» **Exercise description**
Starting with the line containing "Given: Toggle vertical movement enable button" and going on through the line containing "Looking at the", write out the material as a JSON list of strings, one per line, with blank lines left out. Omit the pictures.

» **Available data**
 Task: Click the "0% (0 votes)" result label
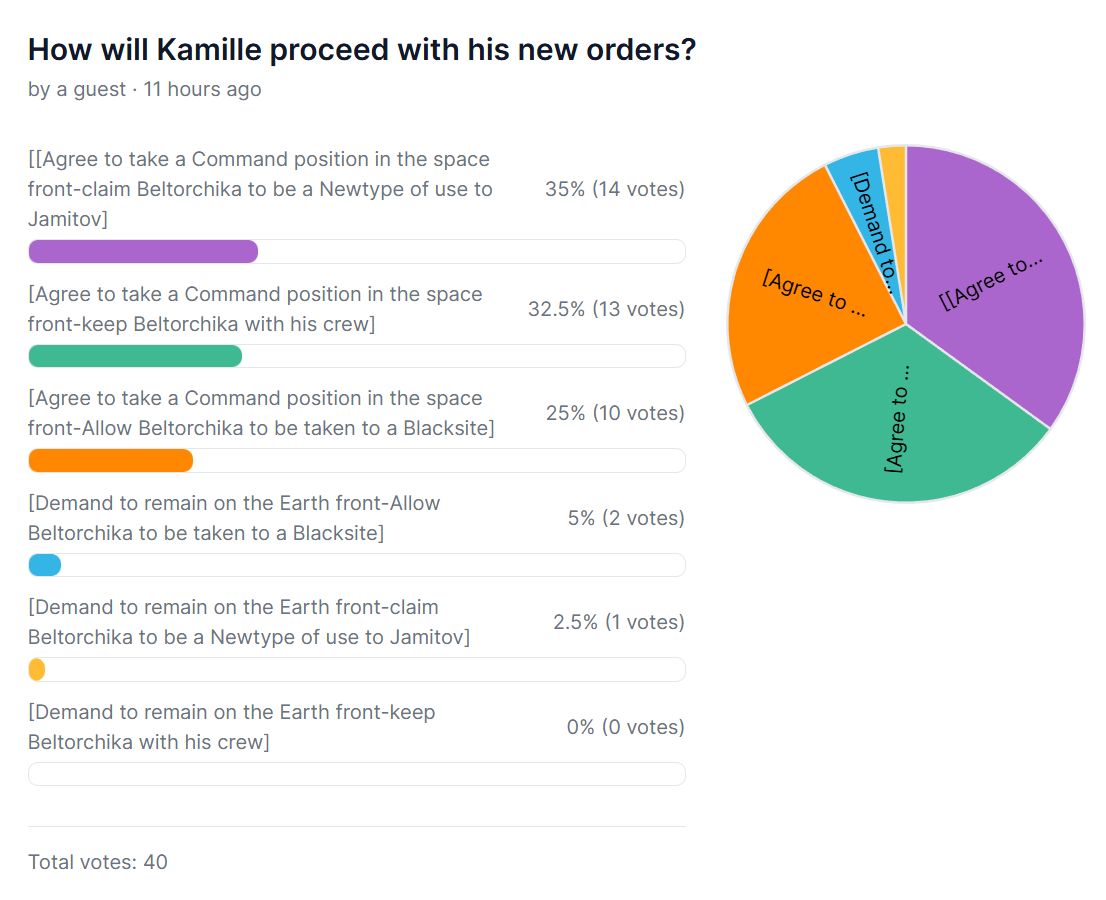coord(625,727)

--

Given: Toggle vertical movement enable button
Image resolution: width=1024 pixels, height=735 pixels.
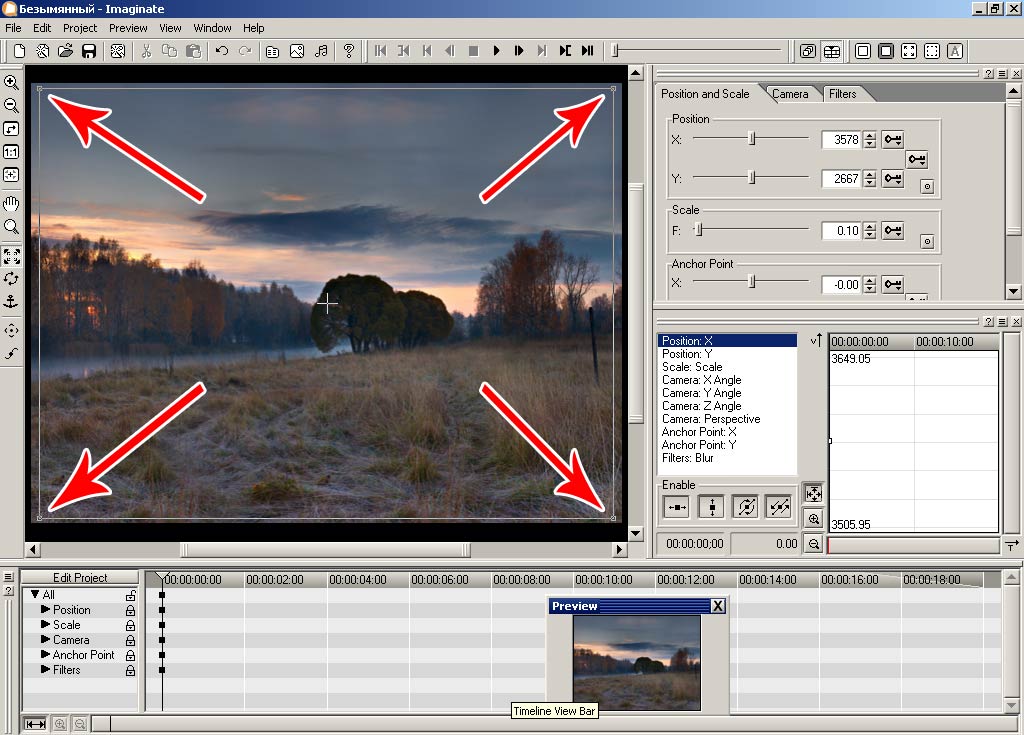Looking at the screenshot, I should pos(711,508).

» **Expected output**
[
  "Given: Toggle vertical movement enable button",
  "Image resolution: width=1024 pixels, height=735 pixels.",
  "Looking at the screenshot, I should pos(711,508)."
]